You could be sat down for hours, so try to get the most comfortable seat possible
In this post, I talk about getting a ‘good seat’. If you want to travel first class then book first class, as the industry saying goes, but if you know how, you can get a great seat in your travel class and save on paying for an upgrade.
Before you book check the seat pitch of the airlines that fly on your route.
Seat pitch and seat width
Seat pitch is the measurement from one point of a seat to the same point of the seat behind. This can be checked at Airline Quality.
Seat width probably has more to do with how comfortable your flight is going to be than legroom, so ensure that you check that as well. So before booking compare both prices and your personal space.

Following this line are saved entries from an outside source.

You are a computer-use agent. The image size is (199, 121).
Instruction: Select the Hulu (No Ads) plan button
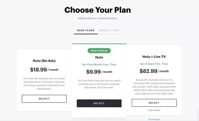click(x=44, y=99)
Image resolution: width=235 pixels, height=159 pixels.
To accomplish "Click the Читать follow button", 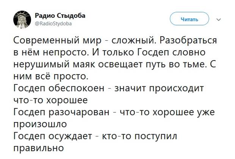I will click(x=190, y=19).
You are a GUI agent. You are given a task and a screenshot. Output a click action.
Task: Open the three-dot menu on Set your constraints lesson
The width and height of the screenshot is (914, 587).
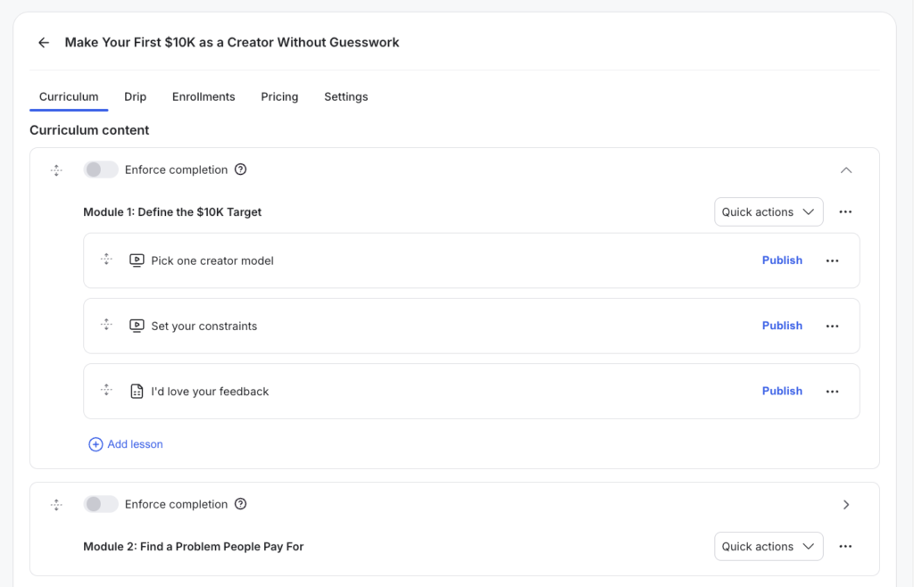point(832,325)
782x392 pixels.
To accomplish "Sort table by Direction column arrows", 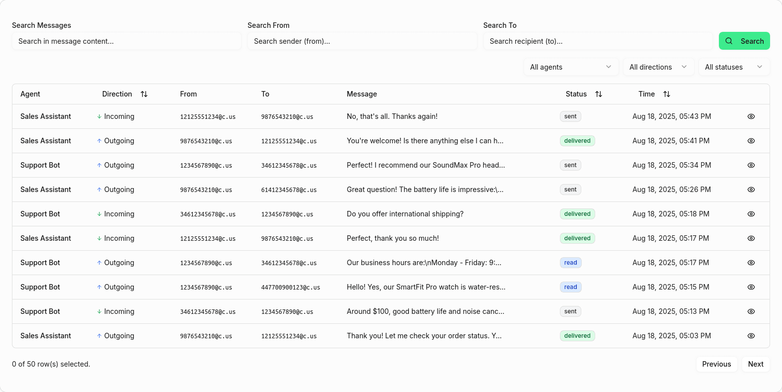I will point(144,94).
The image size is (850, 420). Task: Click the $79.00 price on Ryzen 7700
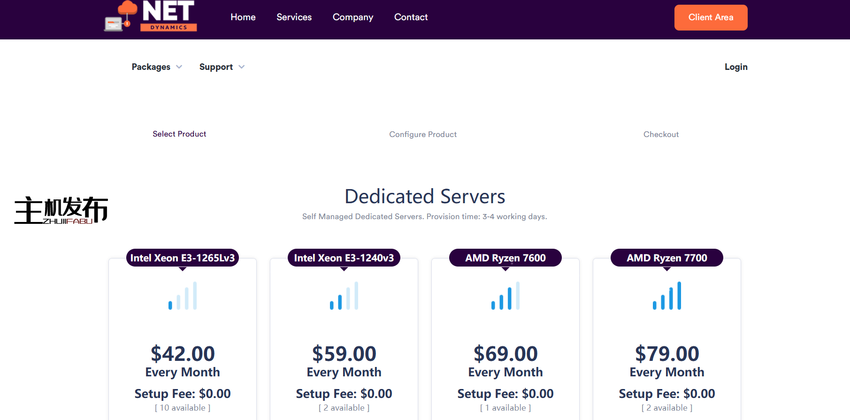click(x=667, y=354)
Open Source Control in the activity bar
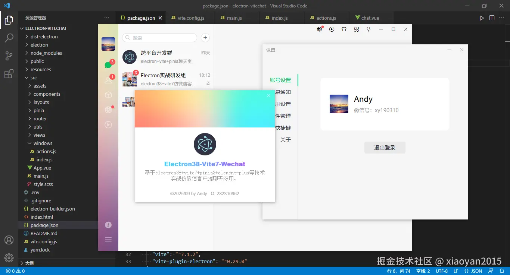This screenshot has width=510, height=275. pyautogui.click(x=9, y=56)
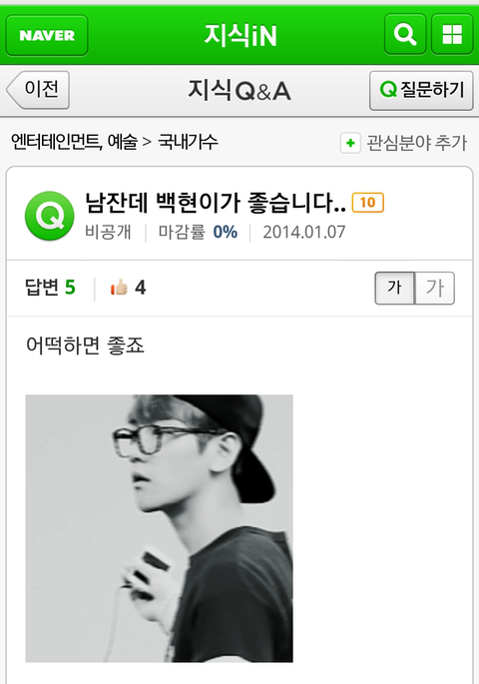
Task: Select the smaller 가 font size
Action: click(x=394, y=288)
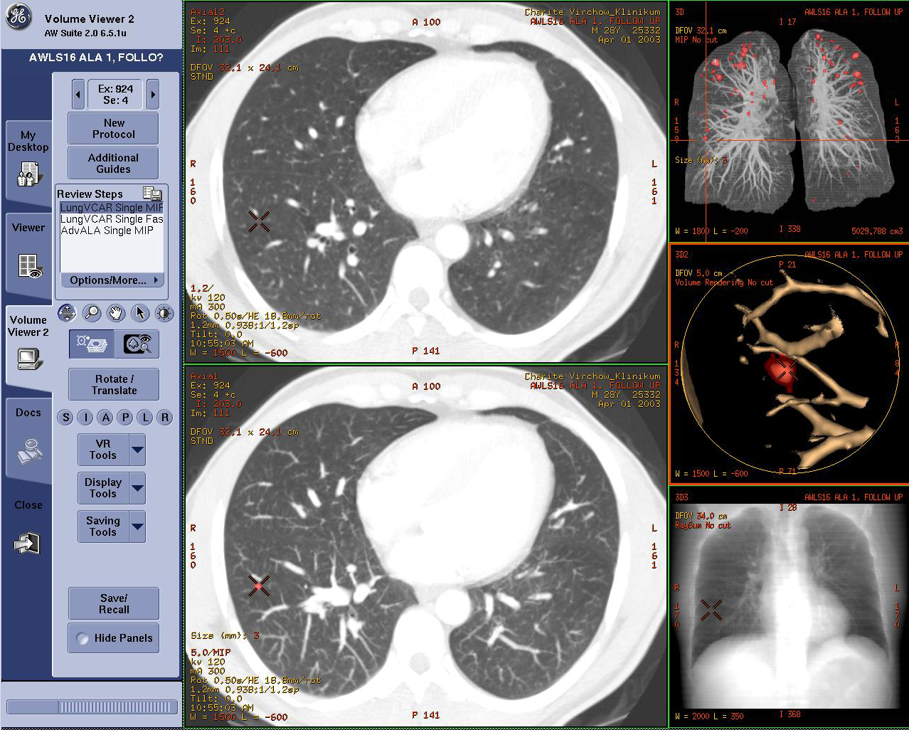909x730 pixels.
Task: Click the New Protocol button
Action: [112, 128]
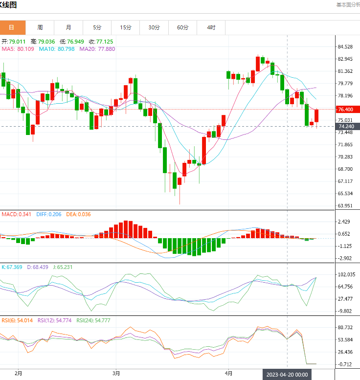Image resolution: width=360 pixels, height=380 pixels.
Task: Click the 2023-04-20 00:00 date marker
Action: coord(287,375)
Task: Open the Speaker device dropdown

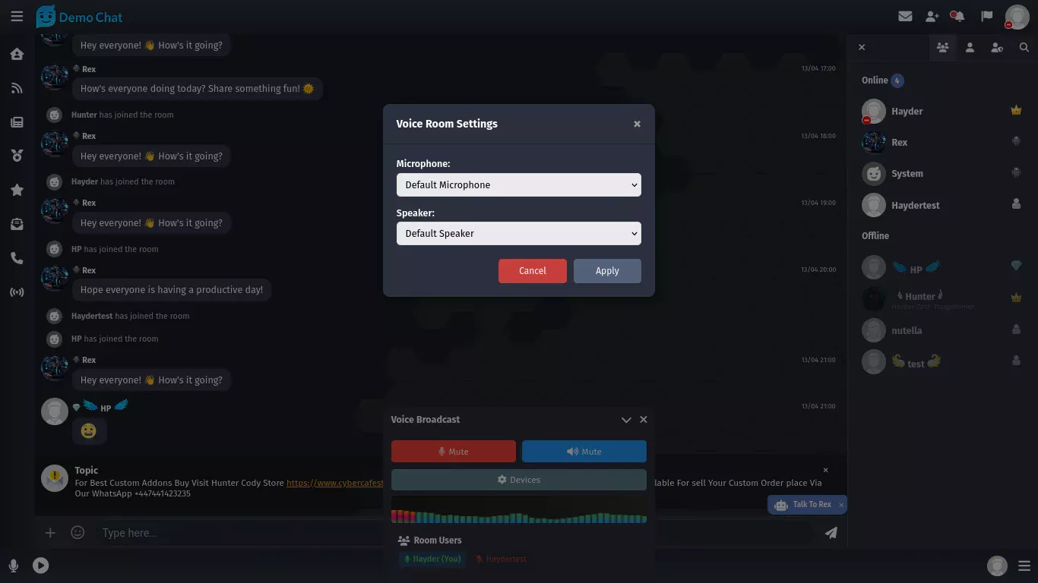Action: pyautogui.click(x=518, y=234)
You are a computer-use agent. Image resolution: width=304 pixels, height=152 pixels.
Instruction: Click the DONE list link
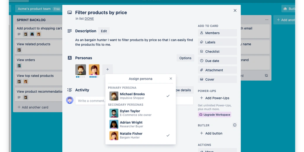click(x=89, y=19)
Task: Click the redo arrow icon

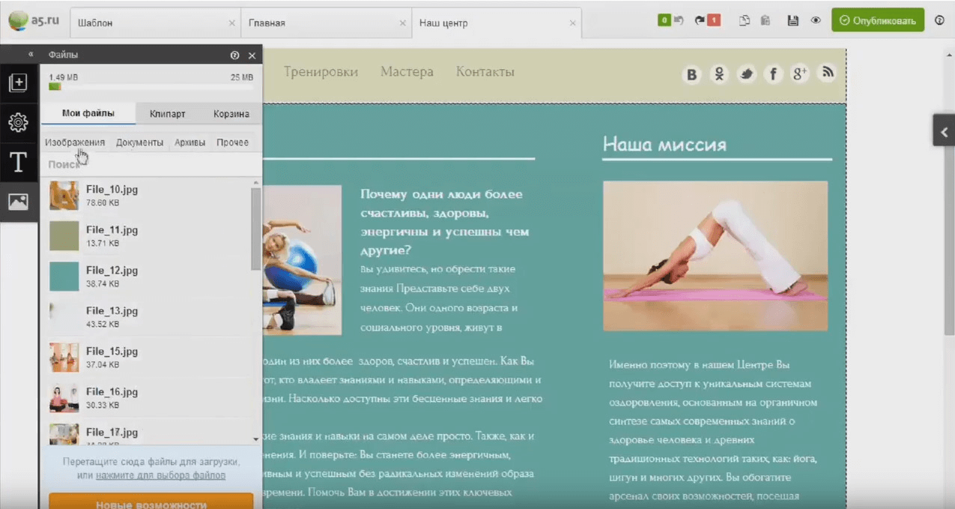Action: click(x=700, y=21)

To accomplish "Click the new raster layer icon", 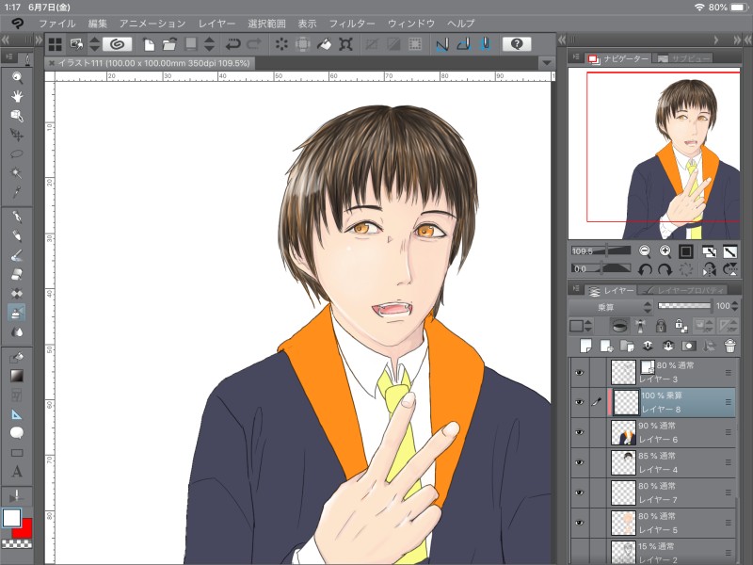I will (x=585, y=346).
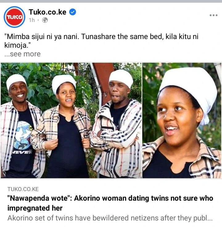
Task: Open the right close-up photo of the woman
Action: pos(182,120)
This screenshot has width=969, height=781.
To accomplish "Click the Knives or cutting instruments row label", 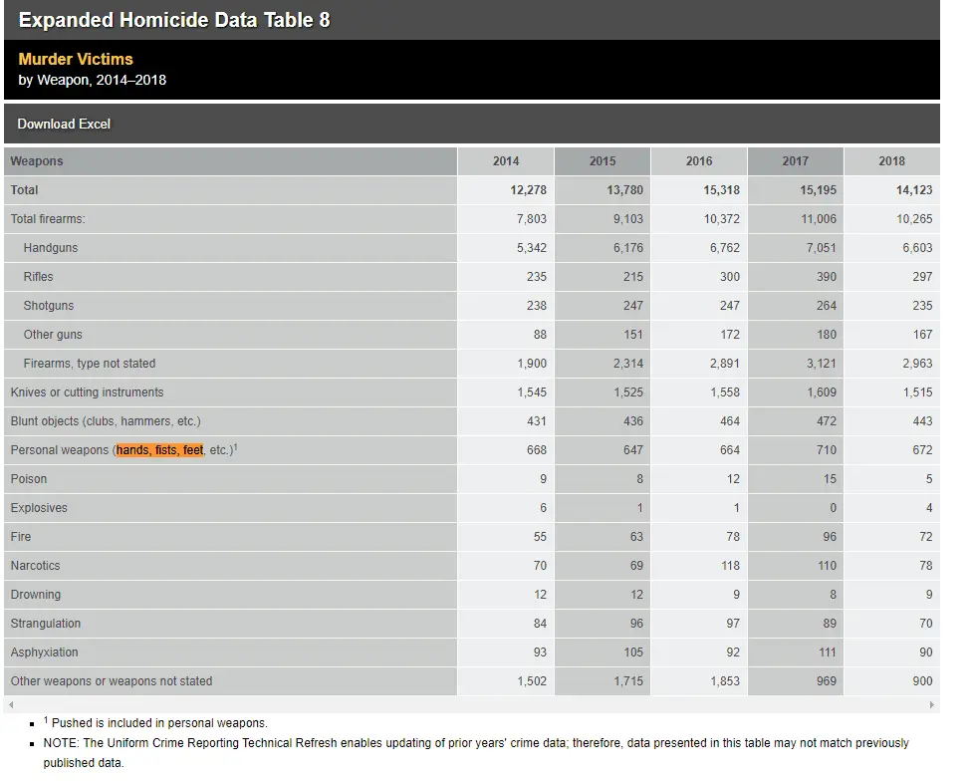I will (x=88, y=392).
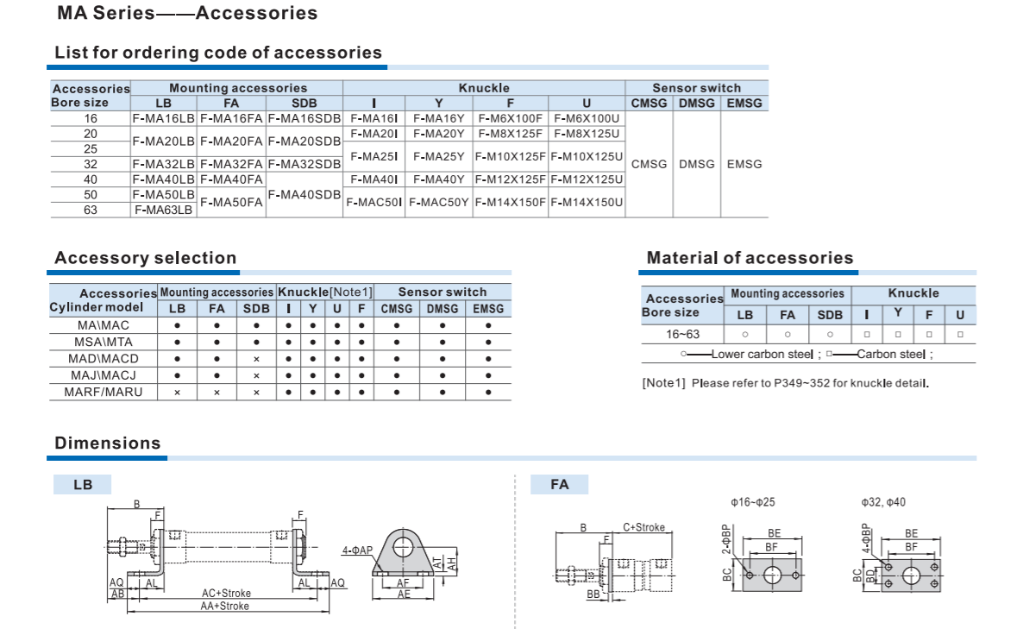Click the F-MAC50I knuckle code cell

pos(374,203)
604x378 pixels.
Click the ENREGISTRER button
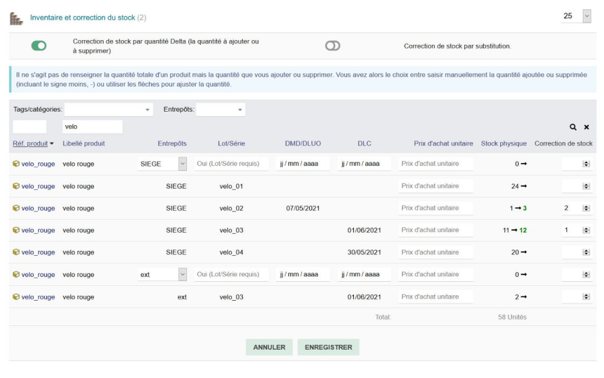[x=328, y=347]
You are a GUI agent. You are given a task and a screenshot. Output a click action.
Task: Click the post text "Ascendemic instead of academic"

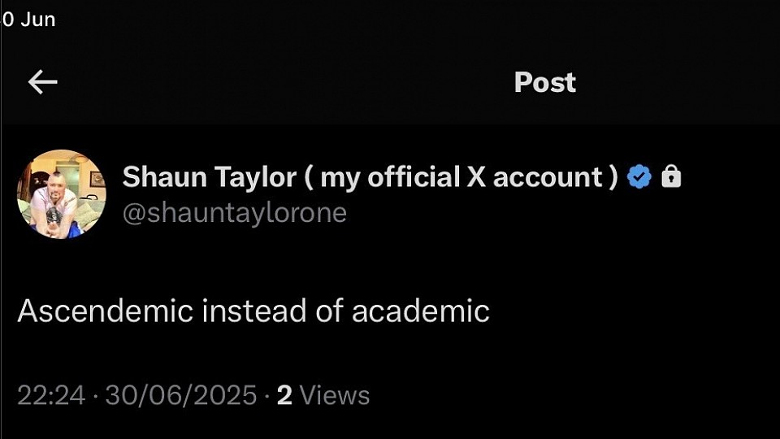click(x=253, y=311)
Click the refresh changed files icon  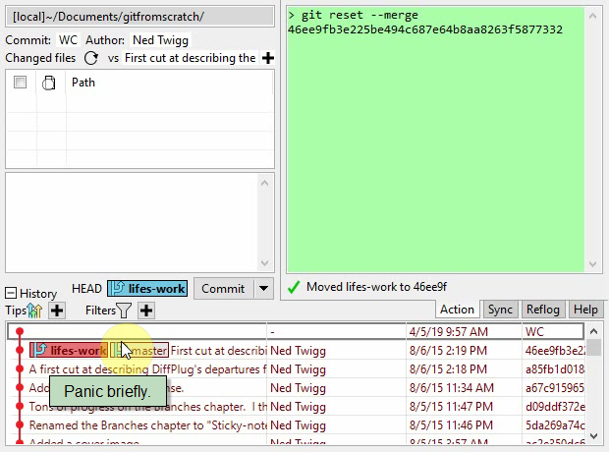click(x=91, y=58)
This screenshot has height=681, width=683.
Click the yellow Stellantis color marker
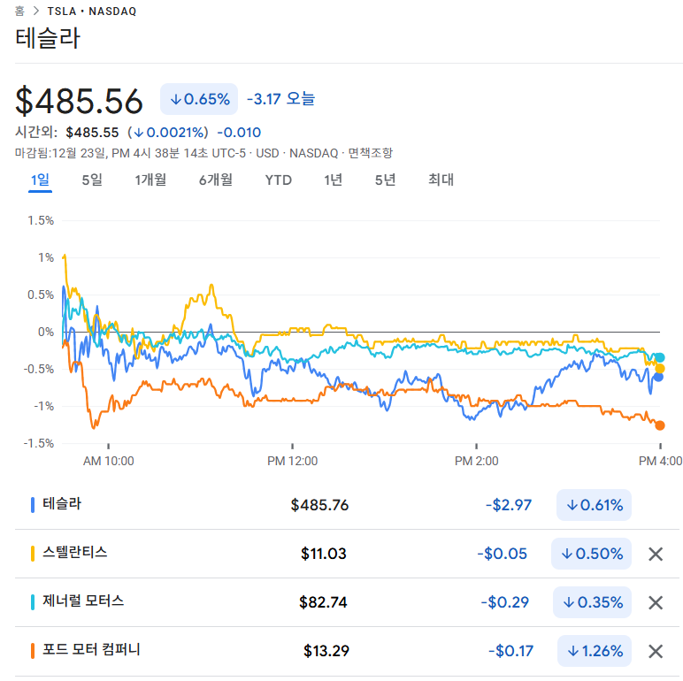coord(33,553)
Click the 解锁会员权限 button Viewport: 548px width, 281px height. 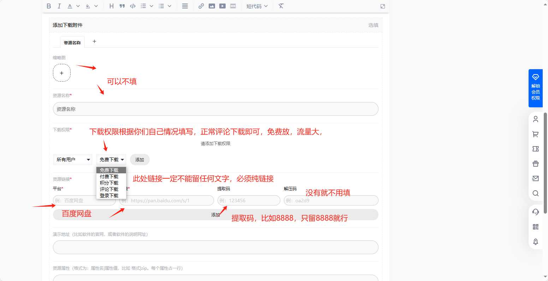pyautogui.click(x=535, y=87)
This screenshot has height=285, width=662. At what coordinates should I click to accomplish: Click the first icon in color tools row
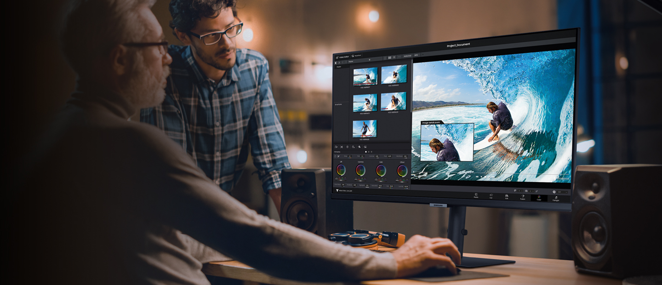click(x=337, y=147)
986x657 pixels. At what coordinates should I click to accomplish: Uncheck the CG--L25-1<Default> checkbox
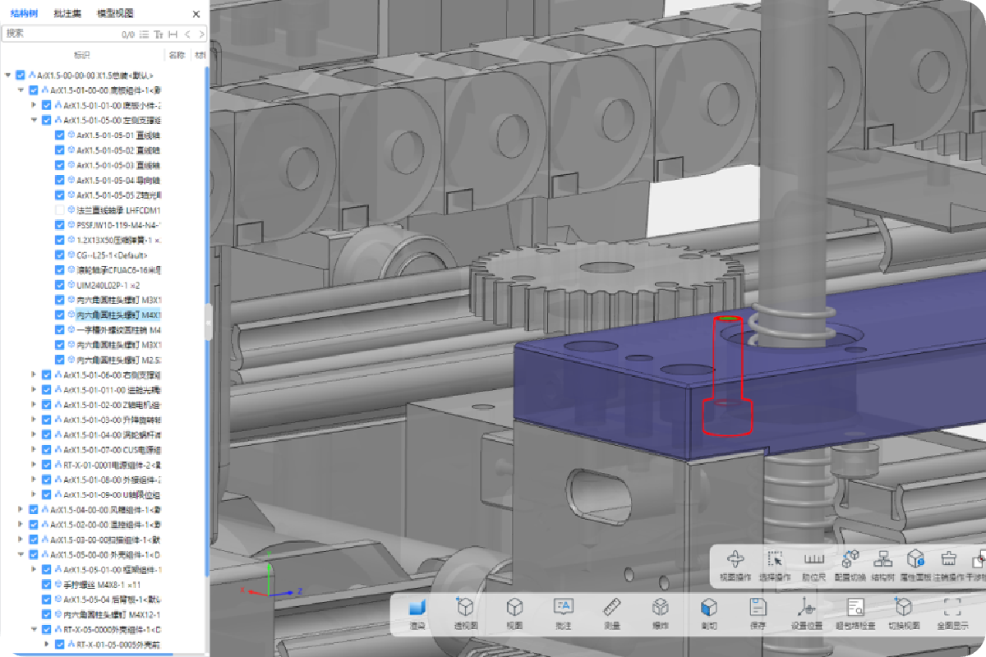tap(60, 255)
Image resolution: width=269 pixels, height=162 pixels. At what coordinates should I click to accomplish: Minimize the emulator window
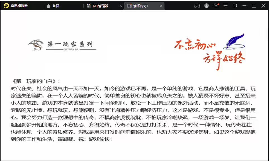pyautogui.click(x=244, y=6)
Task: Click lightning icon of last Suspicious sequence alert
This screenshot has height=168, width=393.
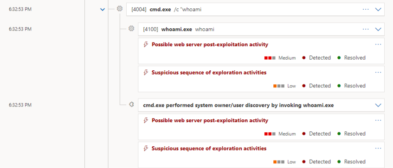Action: 146,149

The difference in prices between airlines may be cheaper than paying for an upgrade on the cheaper flight.
‘Frequent Flyer’ schemes may allow for a free upgrade, so sign up to as many as you can and make those miles work for you.
The Best Available Seat in Your Class
Now that you can pre-book your seats online, you no longer have to take part in the check-in lottery when it comes to your seat. The first thing to decide is the section on the plane that you would prefer to sit in (in your class!). Front, middle or back?
The back may have extra room due to the shape of the aircraft as the narrowing of the plane means that less seats can fit in the space, so a bank of three becomes a bank of two on a 747 for example. Another possible bonus is that the plane’s seats are usually filled from front to back at check-in, so if the flight isn’t full you may be lucky enough to have a row to yourself.
However there is also a major drawback to sitting at the back – toilets. This is handy if you need to use one, but the area may get busy. Also the seats may not recline, and you may be the last to get fed. It has been reported that the rear of some types of aircraft sway at the back, but not everyone notices. Of course being first on means that you get first go at the overhead storage.
If you are nervous about flying, then sitting near the wings may be the solution as there will be less turbulence. The front is also good for nervous fliers as there is less noise, and you will be first off and at the front of the Immigration queue. You’ll probably be served first at meal times as well.
Being last on and sitting at the front may mean that you won’t be able to use an overhead storage bin. If the crew can’t find space for your stuff then you will have to check it. If this happens remove all your travel documentation and valuables and ask for it to be stored with the pushchairs then it’ll be waiting for you when you get off. Also a luggage tag will have to be completed. Make sure that the correct destination airport code is used.
If you are tall, then you will need seats with extra legroom. These can be found at the exits, emergency exits and behind the bulkhead. The seats behind the bulkhead may be free and could be bookable when checking in online. On long haul flights these seats are given to passengers with babies, so it could be a noisy and smelly flight.
Only people who are physically capable of assisting in an emergency should be given the exit seat, so these cannot be booked until checking in at the airport and may also incur extra charges.
The information that these sites provide include information on where the power pack for in-flight entertainment is fitted (reducing leg room), where the gallery is (smell of food) or where the toilets are (frequent gathering of people that may disturb your sleep).
Due to online check-in and websites such as SeatGuru, you need to check-in as soon as possible (normally opens 24 hours before departure) or if you can’t check-in online, then get to the check-in as early as possible to give yourself the best chance to get the seat you want. However, if you’re flying on a ‘no frills’ flight, then just lose your manners and push yourself through the hordes of other passengers to get that dream seat.
Fancy a gamble?
If you know that the flight will not be full and you are travelling alone, book the centre seat of a row of three. Couples won’t want to be split, so are unlikely to book the seats either side of you. With a bit of luck you could end up with three seats to yourself.